Token Economics 101: Understanding LLM API Cost Structure

Understanding token-based pricing is the foundation for any serious cost planning around LLM-powered features — and a few non-obvious aspects of how it works trip up teams budgeting for the first time.

Tokens, not words or characters

LLM pricing and context limits are denominated in tokens, sub-word units produced by the model’s tokenizer — roughly 4 characters or three-quarters of a word in English on average, though this varies by language (some languages tokenize considerably less efficiently than English) and by content type (code, especially with unusual formatting, often tokenizes less efficiently than prose). Estimating cost from word count alone is directionally fine for rough English-prose estimates but can be meaningfully off for code-heavy or non-English content.

Why output tokens cost more than input tokens

Most providers price output tokens at several times the rate of input tokens (commonly 3-5x, varying by provider and model). This reflects the underlying compute asymmetry covered in this site’s LLM inference metrics article: input tokens are processed once, in parallel, during prefill; output tokens are generated one at a time, sequentially, during decode — each output token requires its own full forward pass through the model, making it inherently more expensive to produce than to merely read.

The practical implication: output length is your biggest cost lever

Because output tokens dominate both cost and latency (also covered in this site’s LLM inference metrics article), capping max_tokens appropriately for your actual use case is usually the single highest-leverage cost control available — more impactful for most applications than switching to a marginally cheaper model, and it helps latency simultaneously.

Context window cost accumulation in multi-turn conversations

In a multi-turn chat application, each new turn typically resends the entire conversation history as input tokens (since most LLM APIs are stateless between calls) — a long-running conversation’s input token cost grows with conversation length, even though the user only typed one new short message. This is a commonly underestimated cost driver; teams budgeting based on “average single message length” rather than “average full conversation context size at the point of each call” frequently underestimate real costs substantially.

Why prompt caching matters for cost, not just latency

This site’s dedicated prompt caching article covers the latency angle; the cost angle is equally significant — cached input tokens are typically billed at a steep discount, meaning applications with large, stable shared context (long system prompts, large reference documents) can cut a meaningful fraction of their input-token cost simply by structuring prompts to maximize cacheable, stable prefixes.

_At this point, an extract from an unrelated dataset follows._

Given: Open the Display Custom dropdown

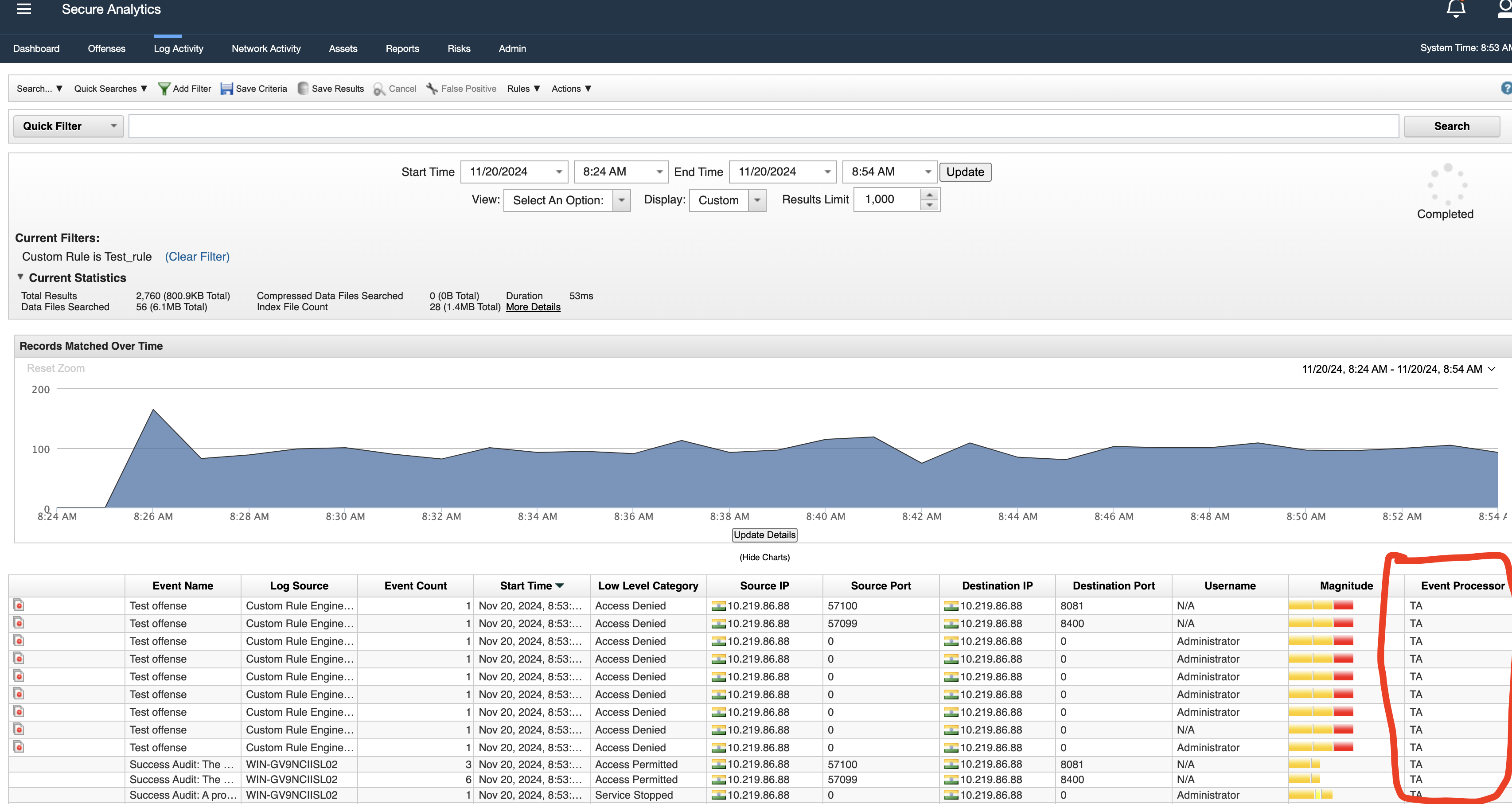Looking at the screenshot, I should tap(727, 200).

Estimating cost before building

Before committing to a feature’s design, estimate: average input tokens per call (including accumulated conversation history if multi-turn), average output tokens per call, expected call volume, and the specific model’s per-token pricing — multiplying these out gives a real cost estimate worth sanity-checking against your budget before the feature ships, not after the first surprising bill. This site’s LLM cost & latency estimator does exactly this calculation.

Model selection as a cost lever, with real trade-offs

Smaller/cheaper models cost less per token but may need more output tokens to reach an equivalent quality answer (more verbose reasoning, more retries on failure) or may simply produce lower-quality output for complex tasks — a true cost comparison needs to account for quality-adjusted cost, not just sticker price per token, especially for tasks where a cheaper model’s higher failure/retry rate could erase its per-token price advantage.

Takeaway: output token volume — driven by max_tokens settings and by accumulated conversation history in multi-turn applications — is usually the dominant, most controllable cost factor in LLM-powered applications, more so than model selection alone.